El, por su parte, no sólo estaba enamorado: estaba impresionado.
Capítulo 17
Laurel era consciente de que la noche del viernes no había sido lo que se dice una cita, ni en el restaurante ni cuando estuvieron de vuelta en el apartamento de David, ya que se había pasado todo el tiempo contando cada segundo que le quedaba para volver a estar con las fotos de Bobbie Crocker. El tema de la llamada del abogado la había alterado un poco. Quería revelar los negativos cuanto antes, sobre todo teniendo en cuenta que había decidido pasarse parte del domingo en Bartlett. Por este motivo, ni David ni ella se mostraron muy receptivos el uno con el otro. El sábado por la mañana, Laurel regresó a su casa antes incluso de desayunar para poder cambiarse de ropa y ponerse manos a la obra en la sala de revelado de la universidad. Cuando se acercó a la cama para dar un beso de despedida a David, éste ni tan siquiera intentó disimular su descontento.
– ¿Por qué, de repente, estás tan obsesionada con esto? Ahora mismo, ¿qué más da quién fuera en realidad Bobbie Crocker? ¿Por qué te importa tanto? -le preguntó, con el rostro medio enterrado en la almohada.
Normalmente, los sábados por la mañana desayunaban juntos en la cama y luego salían a dar un paseo antes de que David pasase a recoger a sus hijas. Algunas veces, cuando ya estaba con las pequeñas, volvía a quedar con Laurel para realizar cualquier actividad en algún sitio lejos de las sábanas en las que, unas horas antes, habían estado haciendo el amor.
– ¿Por qué tienes que utilizar esa palabra?
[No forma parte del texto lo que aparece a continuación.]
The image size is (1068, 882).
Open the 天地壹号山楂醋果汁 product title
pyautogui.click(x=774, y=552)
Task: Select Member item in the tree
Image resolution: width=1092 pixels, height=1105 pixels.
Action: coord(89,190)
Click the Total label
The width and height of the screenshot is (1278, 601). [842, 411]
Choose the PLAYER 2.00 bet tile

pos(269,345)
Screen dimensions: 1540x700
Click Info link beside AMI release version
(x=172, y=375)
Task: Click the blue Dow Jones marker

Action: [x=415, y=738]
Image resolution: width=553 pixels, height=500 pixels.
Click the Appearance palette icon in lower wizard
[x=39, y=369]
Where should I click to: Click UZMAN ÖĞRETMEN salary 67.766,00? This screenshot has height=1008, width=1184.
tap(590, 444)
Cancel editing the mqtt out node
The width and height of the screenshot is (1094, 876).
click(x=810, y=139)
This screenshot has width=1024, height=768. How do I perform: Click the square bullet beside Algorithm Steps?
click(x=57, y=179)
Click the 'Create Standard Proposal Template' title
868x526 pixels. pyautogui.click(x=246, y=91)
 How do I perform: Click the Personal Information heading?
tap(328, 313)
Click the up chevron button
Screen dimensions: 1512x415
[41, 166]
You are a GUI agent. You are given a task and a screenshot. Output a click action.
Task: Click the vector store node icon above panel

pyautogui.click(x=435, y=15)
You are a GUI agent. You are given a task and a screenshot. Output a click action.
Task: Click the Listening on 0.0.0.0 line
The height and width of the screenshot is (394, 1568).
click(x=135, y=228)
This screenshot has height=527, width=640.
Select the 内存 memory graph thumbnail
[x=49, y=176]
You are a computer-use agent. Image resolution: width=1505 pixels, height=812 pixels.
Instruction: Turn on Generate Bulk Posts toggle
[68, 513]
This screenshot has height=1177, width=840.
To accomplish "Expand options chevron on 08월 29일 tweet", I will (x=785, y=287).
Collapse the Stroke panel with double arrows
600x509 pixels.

– ¿Cuál?, ¿obsesionada? Porque lo estás, Laurel. Dos de tus tres comidas de ayer fueron con gente que tenía alguna relación con Bobbie Crocker, y por la noche arruinaste nuestra cita.
– ¡No la arruiné!
– La trastocaste por completo para poder pasar tiempo buscando en Internet a un hombre que podría, o no, haber sido su editor. Ahora, te quieres marchar a desperdiciar un hermoso sábado de otoño encerrada en la sala de revelado. ¿Por qué? Para que mañana, seguramente otro precioso domingo de otoño, tengas tiempo para ir a hablar con gente que no conoces de dos personas ya fallecidas que podría ser, o no, que hubieran sido amigos en vida.